The doctor came out of the room and I bolted over to him.

"Can I see him?"

He gave me that look that medics throw when they have bad news. I saw my old man do it enough times; explaining to some jock that his knees were shot or telling the widow the bad news.

"I need to ask you some questions."

He broke it to me. Starsky had been poisoned and he had twenty four hours.

"Does he know?"

"He asked me to tell you.
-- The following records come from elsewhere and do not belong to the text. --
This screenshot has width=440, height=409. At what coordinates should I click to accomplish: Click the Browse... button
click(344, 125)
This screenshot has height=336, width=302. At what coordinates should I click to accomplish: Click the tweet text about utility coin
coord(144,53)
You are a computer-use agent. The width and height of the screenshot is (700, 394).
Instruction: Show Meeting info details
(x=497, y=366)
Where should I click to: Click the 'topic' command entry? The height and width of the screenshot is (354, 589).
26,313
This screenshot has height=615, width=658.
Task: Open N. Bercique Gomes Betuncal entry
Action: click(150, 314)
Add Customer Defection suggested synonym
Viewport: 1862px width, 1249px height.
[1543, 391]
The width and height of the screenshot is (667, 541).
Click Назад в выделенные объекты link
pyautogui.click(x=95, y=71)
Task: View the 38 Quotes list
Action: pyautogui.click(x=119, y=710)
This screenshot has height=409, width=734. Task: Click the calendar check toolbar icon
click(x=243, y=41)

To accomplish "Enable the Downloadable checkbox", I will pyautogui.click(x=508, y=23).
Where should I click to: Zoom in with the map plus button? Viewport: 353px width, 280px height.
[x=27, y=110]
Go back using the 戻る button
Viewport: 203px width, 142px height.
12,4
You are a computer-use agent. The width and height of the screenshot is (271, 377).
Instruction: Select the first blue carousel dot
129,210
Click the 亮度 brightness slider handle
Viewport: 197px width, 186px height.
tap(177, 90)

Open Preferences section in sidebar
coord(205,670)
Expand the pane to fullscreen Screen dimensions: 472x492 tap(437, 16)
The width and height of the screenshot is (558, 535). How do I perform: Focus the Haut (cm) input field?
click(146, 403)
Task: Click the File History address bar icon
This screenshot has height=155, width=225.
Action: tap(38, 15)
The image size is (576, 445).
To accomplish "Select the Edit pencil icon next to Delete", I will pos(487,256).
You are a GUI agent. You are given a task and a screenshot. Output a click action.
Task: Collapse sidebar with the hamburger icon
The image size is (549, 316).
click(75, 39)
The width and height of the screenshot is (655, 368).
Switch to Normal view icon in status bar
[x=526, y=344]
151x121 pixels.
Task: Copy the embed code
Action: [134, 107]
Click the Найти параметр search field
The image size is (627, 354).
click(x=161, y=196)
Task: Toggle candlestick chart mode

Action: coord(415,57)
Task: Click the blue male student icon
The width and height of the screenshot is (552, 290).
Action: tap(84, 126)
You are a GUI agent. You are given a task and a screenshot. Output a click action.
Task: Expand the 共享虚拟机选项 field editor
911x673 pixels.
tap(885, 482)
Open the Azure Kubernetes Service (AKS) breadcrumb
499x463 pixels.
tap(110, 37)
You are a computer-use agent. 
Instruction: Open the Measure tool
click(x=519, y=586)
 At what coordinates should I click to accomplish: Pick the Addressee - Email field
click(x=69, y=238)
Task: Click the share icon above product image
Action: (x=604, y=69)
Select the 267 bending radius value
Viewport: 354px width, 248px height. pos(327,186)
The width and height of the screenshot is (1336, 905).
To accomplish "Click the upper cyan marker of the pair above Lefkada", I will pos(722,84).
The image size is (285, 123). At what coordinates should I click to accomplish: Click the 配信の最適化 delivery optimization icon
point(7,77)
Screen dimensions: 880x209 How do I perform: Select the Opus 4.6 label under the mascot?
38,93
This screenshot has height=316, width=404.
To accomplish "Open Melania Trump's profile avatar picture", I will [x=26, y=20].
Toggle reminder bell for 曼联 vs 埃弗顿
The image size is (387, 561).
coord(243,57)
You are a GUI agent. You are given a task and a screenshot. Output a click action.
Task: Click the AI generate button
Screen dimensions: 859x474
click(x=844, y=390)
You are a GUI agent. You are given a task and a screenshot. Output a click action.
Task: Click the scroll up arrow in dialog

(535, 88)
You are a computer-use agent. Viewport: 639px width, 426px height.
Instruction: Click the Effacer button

He says he hates soapy scenes."

The hell he does! Dave Starsky will sit going gooey eyed over all those brave sad moments in movie history. You know the moment in Now Voyager when Bette Davis turns those big eyes up to the moon? Starsky sniffles! On the other hand when it comes to David Michael Starsky the story is different. This is the man who managed to keep it from his mother (a typical semi-clairvoyant yiddisher momma who can hear her son sneeze in Bay City while she is still in New York) that he was in a hospital in Hawaii for three months learning how to walk again.

I went into the room expecting to see him with tubes and stuff coming out of him and an oxygen mask. He was lying quiet and still watching the monitor out of the corner of his eye. So calm and yet inside I knew he was fighting already.

The doc told him that his heart seemed to be OK so he could sit up. Starsky sat on the edge of the exam couch and watched me for a second. He was looking to see how I'd reacted to the news.

The doc said Starsky should rest but I knew that the last thing he was going to accept was sitting back and waiting for death to come knocking on his door. They say a cat has nine lives; well I figure Starsky must have a feline guardian angel somewhere because I've seen him come close to the one a couple of times in the past five years and I only know about the injury that brought him home from the war – for all I know he came close more than once out there.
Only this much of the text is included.